Meski jadi pelipur lara khususnya untuk para balita, namun odong-odong ternyata dianggap sebaliknya. Kendaraan yang sudah dimodifikasi ini justru tidak laman dan tidak laik digunakan apalagi jadi sebuah angkutan umum.
Menurut Pemerhati Masalah Transportasi, Budiyanto, untuk menjadi sebuah kendaraan umum setidaknya memiliki standar pelayanan minimal angkutan umum, meliputi keamanan, keselamatan, kenyamanan, keterjangkauan, kesetaraan dan keteraturan.
Untuk menjadi sebuah kendaraan umum, kata Budi ada beberapa prinsip yang harus dipahami.
“Pertama, kendaraan. Moda transportasi angkutan umum harus menggunakan kendaraan angkutan umum. Apakah odong – odong sebagai angkutan umum? Jawaban pasti bukan, karena dari aspek persyaratan teknis dan laik jalan, jauh dari aspek keamanan & keselamatan,” ungkap Budi dalam pesan tertulis, Jumat (1/11/2019).

Baris Data
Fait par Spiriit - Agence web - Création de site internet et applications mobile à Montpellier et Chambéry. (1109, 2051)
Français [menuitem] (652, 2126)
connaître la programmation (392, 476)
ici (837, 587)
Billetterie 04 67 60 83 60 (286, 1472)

Daftar Tugas
• a. Salin kembali baris-baris daftar tanpa perubahan, mulai dari baris yang memuat "connaître la programmation (392, 476)" sampai akhir daftar, termasuk kedua ujungnya.
• b. Lanjutkan teks tentang odong-odong setelah kalimat terakhirnya.
Teks tentang odong-odong dan daftar di atas adalah dua bahan yang terpisah.

Jawaban Tugas
• a.
connaître la programmation (392, 476)
ici (837, 587)
Billetterie 04 67 60 83 60 (286, 1472)

• b.
Bahkan, kata Budi, odong-odong yang dimodifikasi terlihat asal- asalan, karena tidak melalui uji tipe dan uji berkala, sehingga tidak memenuhi persyaratan lainnya sebagai kendaraan angkutan umum.
Prinsip kedua, kata Budi adalah sang pengemudi. Seperti aturan undang-undang, pengemudi harus menggunakan SIM umum.
“Bagaimana dengan fakta pengemudi odong – odong, pada umumnya menggunakan SIM C atau belum umum. Padahal SIM adalah bukti legitimasi kompetensi seseorang untuk mengemudikan kendaraan sesuai golongan,” ucapnya.
Lalu jika terjadi kecelakaan, kata Budi, karena odong-odong bukan klasifikasi kendaraan angkutan umum berarti, back up asuransi tidak ada.
Bahkan dampak lain apabila terjadi kecelakaan lalu lintas, tidak ada instansi atau lembaga yang buck up asuransi.
Ketiga prinsipnya soal penyelenggara angkutan umum. Sesuai dengan undang-undang, bahwa sebagai penyelenggara angkutan umum harus berbadan hukum.
“Bagaimana dengan odong-odong? Pada umumnya pemiliknya perorangan,” kata Budi.
Oleh karena itu, Budi menuturkan, dari persyaratan secara umum, ong- odong bukan kendaraan angkutan umum karena tidak memenuhi persyaratan angkutan umum, baik dari Jenis atau tipe kendaraan, pengemudi maupun penyelenggaranya.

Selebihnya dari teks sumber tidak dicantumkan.